[Exercise input]
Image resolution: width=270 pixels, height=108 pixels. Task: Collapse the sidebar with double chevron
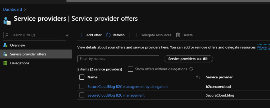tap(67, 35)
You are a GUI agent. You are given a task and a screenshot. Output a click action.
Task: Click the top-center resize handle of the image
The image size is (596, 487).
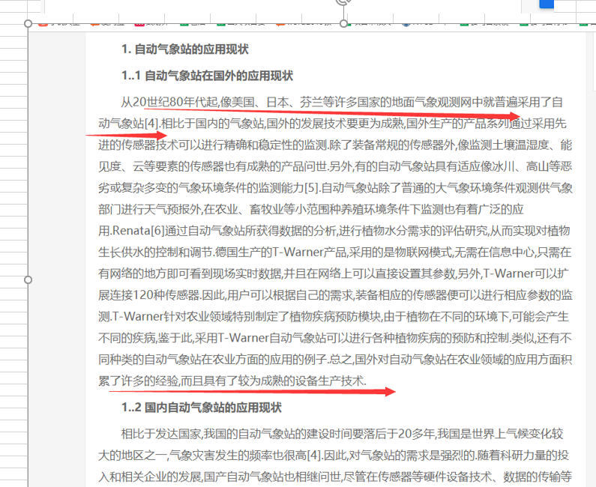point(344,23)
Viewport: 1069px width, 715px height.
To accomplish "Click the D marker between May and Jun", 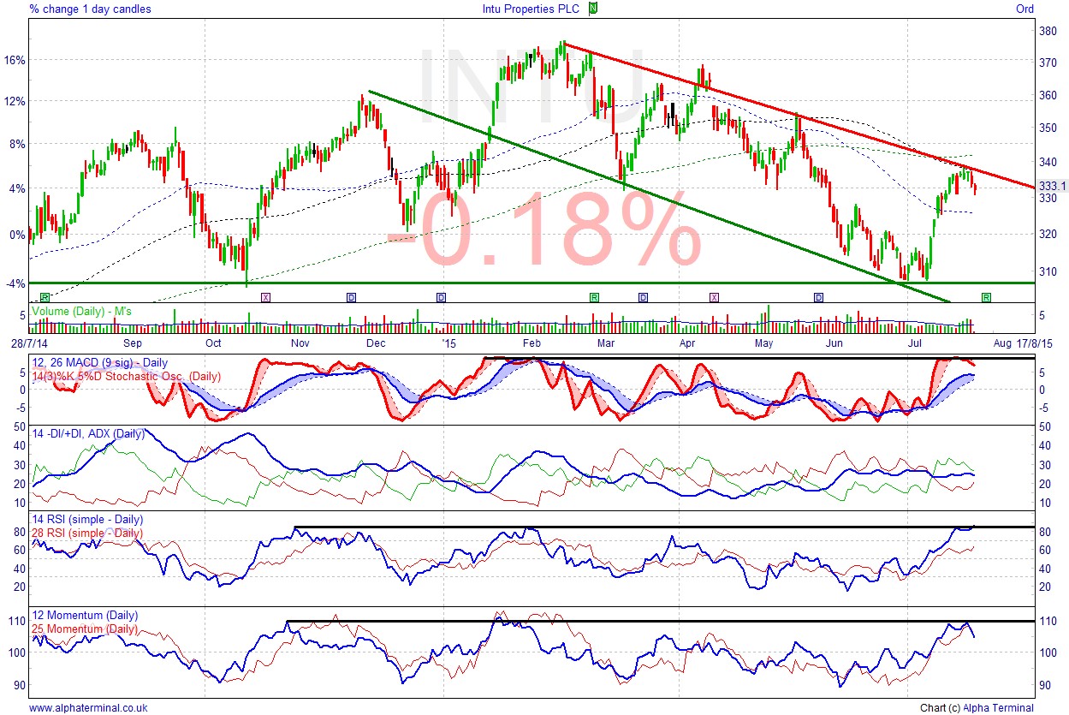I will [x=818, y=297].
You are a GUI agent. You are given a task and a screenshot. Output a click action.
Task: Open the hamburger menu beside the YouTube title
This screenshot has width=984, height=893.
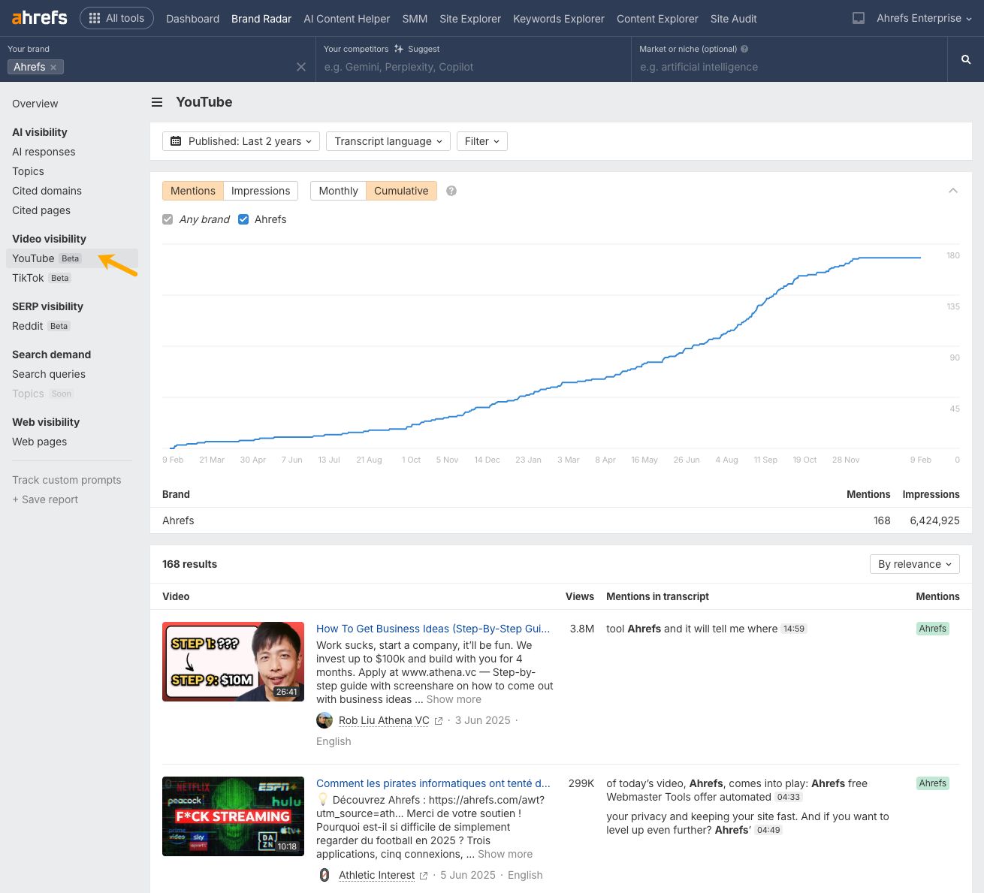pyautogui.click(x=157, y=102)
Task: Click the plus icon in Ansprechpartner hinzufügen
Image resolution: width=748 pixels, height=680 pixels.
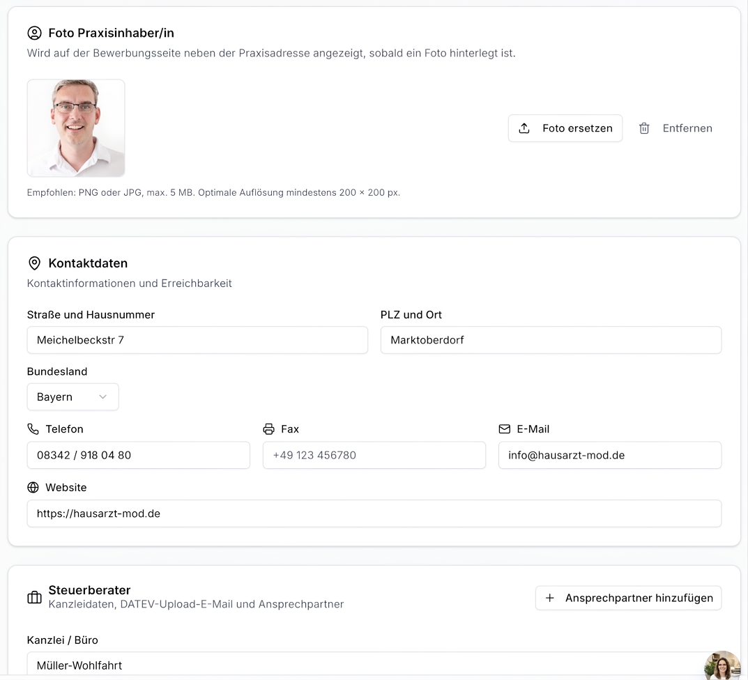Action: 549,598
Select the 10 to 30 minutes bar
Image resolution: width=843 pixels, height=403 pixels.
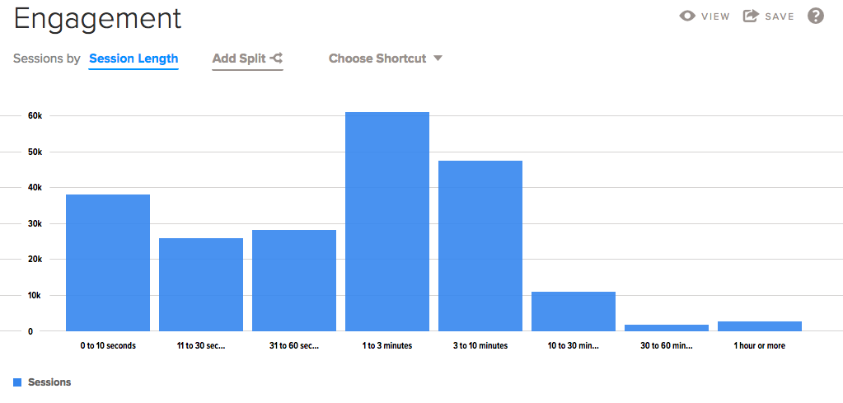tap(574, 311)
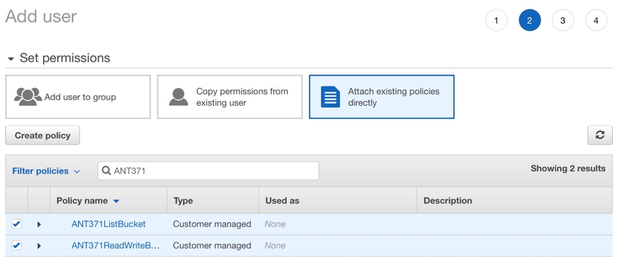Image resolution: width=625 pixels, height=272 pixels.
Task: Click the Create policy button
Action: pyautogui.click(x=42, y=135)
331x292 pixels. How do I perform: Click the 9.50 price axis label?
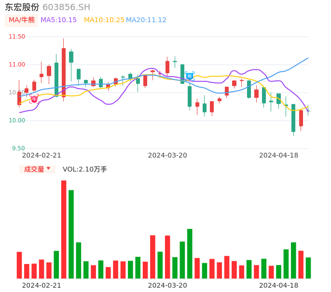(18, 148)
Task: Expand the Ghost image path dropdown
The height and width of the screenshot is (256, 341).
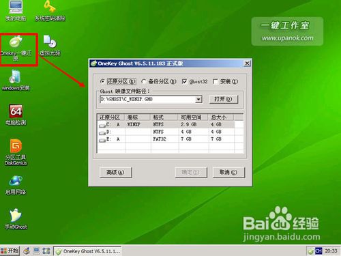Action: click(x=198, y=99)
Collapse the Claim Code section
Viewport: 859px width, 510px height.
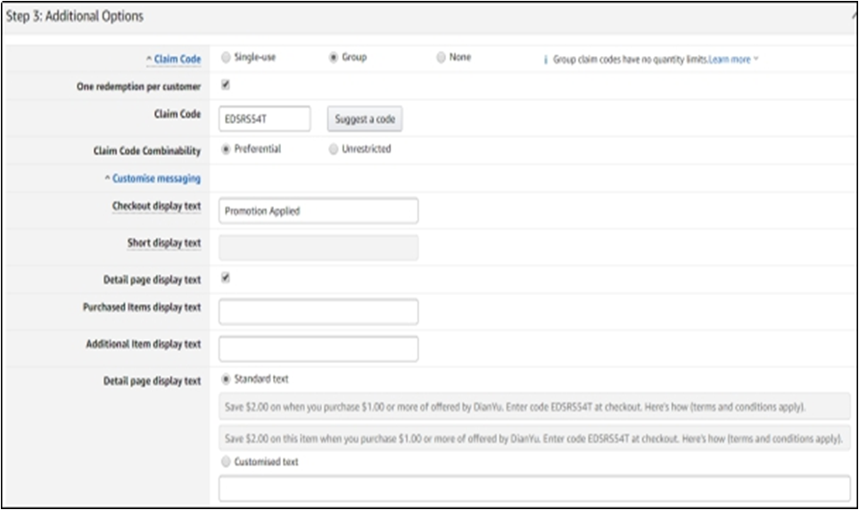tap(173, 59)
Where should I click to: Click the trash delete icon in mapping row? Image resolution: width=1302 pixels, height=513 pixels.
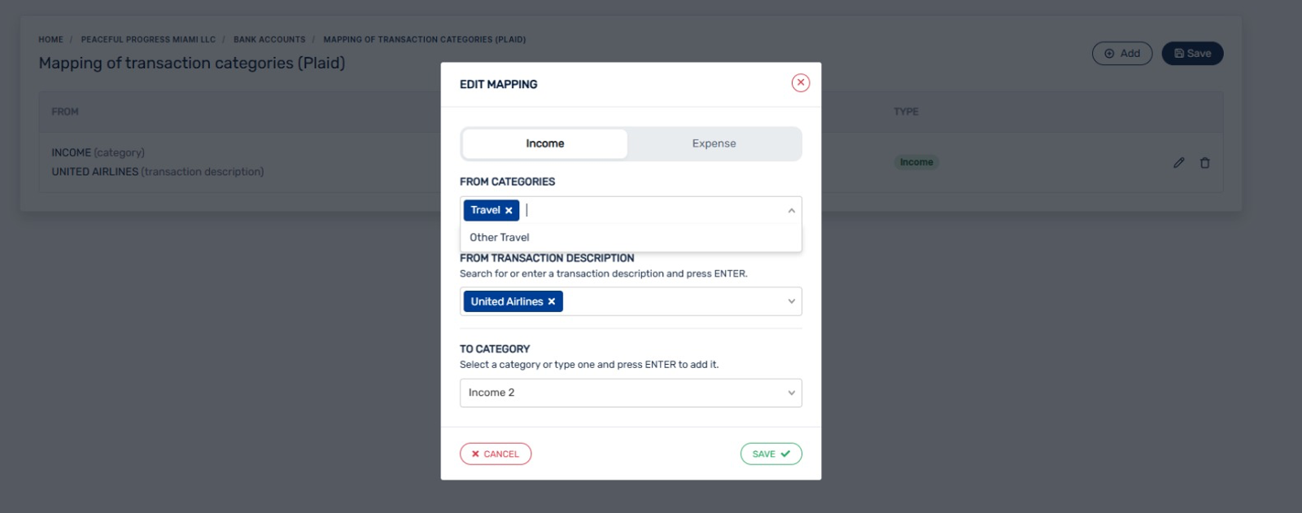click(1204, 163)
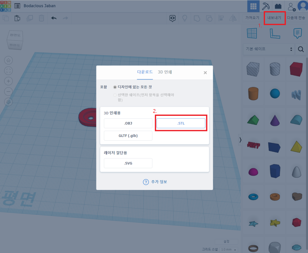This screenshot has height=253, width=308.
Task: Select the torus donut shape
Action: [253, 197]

[About this task] Please repeat the lines that run from the one holding "Collapse the Claim Code section" to the last line of the material, both included, exactly and without pictures.

[Expected answer]
Collapse the Claim Code section
Viewport: 859px width, 510px height.
tap(173, 59)
Where should I click to: Click the trash delete icon in mapping row? Image resolution: width=1302 pixels, height=513 pixels.
click(1204, 163)
This screenshot has height=253, width=308.
Task: Select the torus donut shape
Action: [253, 197]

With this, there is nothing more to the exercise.